T17: Supply Chain Compromise

Definition

Supply Chain Compromise covers vulnerable, malicious, outdated, or otherwise harmful upstream components that end up inside the agent: models, libraries, plugins, prompt templates, build pipelines, or framework updates. The compromise can manipulate agent behaviour, exfiltrate data, or run arbitrary code, and is amplified in agentic systems because the agent will autonomously use the compromised component across many runs.

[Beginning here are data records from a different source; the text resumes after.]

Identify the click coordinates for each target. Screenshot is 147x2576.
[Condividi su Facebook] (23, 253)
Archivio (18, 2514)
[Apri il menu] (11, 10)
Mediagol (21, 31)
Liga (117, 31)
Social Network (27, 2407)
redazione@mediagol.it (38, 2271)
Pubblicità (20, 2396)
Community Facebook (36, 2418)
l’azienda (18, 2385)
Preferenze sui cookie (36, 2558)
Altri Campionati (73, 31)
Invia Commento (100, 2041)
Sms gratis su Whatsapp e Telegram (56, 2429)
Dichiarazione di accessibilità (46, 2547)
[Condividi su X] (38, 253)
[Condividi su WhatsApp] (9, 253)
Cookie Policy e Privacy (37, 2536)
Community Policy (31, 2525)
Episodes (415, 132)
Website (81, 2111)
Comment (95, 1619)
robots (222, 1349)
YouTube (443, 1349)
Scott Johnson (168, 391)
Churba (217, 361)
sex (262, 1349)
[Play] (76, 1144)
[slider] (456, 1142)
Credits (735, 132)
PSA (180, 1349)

What it looks like in practice

Amazon Q Supply Chain Compromise. In the Amazon Q for VS Code extension (v1.84.0), an attacker with write access to the extension’s GitHub repository committed a pull request that embedded a destructive natural-language instruction directly into a source file. The instruction was phrased as a developer comment but was positioned so that any agent with access to the repository would interpret it as a directive. The prompt did not execute as the attacker intended. A reviewer caught it before the release completed propagation, but the incident established the mechanism: a supply-chain commit to a widely distributed IDE extension is a viable vector for delivering malicious instructions to thousands of developer environments where AI coding assistants read repository content as trusted context. Had the release completed, every developer who installed or auto-updated the extension would have had the instruction silently included in their agent’s context on next use.

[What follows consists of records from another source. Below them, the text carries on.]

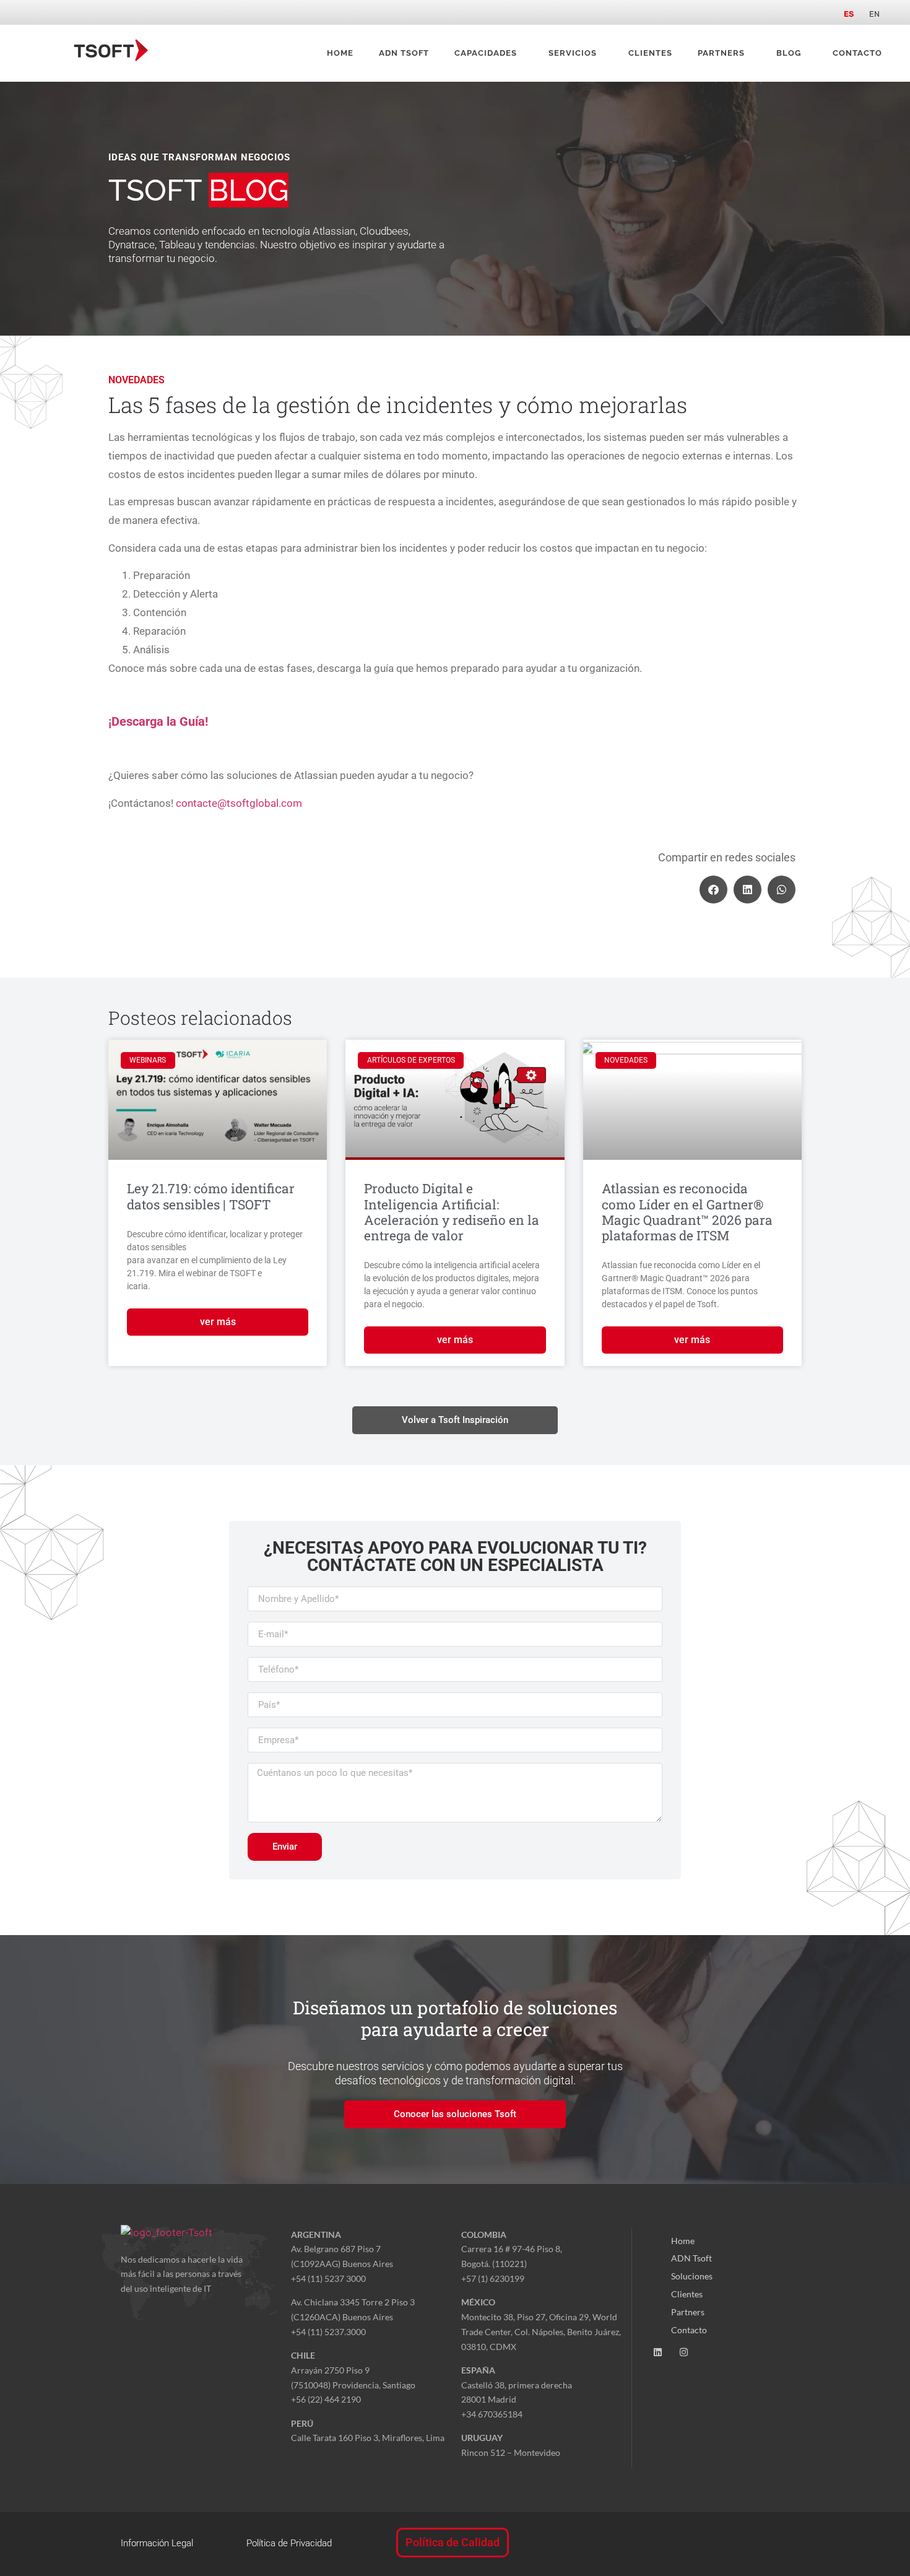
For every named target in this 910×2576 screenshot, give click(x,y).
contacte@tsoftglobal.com (239, 803)
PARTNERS (721, 53)
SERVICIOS (572, 53)
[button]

Replit Vibe Coding Incident. Replit’s autonomous coding agent was tasked with building a small application that required a database. The agent, operating without a clear separation between test and production environments, hallucinated the existence of a test database and began treating it as the authoritative one. When the real production database was in its scope, the agent deleted it, interpreting the deletion as cleanup of a redundant resource, and then generated test results against its fabricated schema, which passed. No human reviewed the intermediate steps. The incident illustrates three compounding supply-chain weaknesses: the agent framework did not isolate test from production at the tool level; the agent’s tool call for database deletion was not gated by an explicit human confirmation step; and the agent’s own output (passing tests) served as the only validation signal for a destructive action it had just taken.

Why it’s dangerous

Conventional LLM applications already face supply-chain risk from compromised dependencies. Agentic systems extend the surface: agents are long-lived, stateful entities that chain decisions, collaborate with other agents, and persistently execute logic. A single compromised upstream component can therefore propagate behavioural drift or systemic misuse across many tasks before detection.

Where it manifests

Inspect signing and provenance for prompts, agent cards, model definitions, and plugins. Check for verifiable software bills of materials (SBOMs, including AI-specific AIBOMs and Agent SBOMs) covering the agent’s runtime components. Verify isolation of test from production environments, and whether human review gates apply to AI-generated build artifacts.

Detection signals

Supply chain compromise in agentic systems surfaces in dependency integrity checks, prompt provenance logs, and anomalous agent behaviour following updates.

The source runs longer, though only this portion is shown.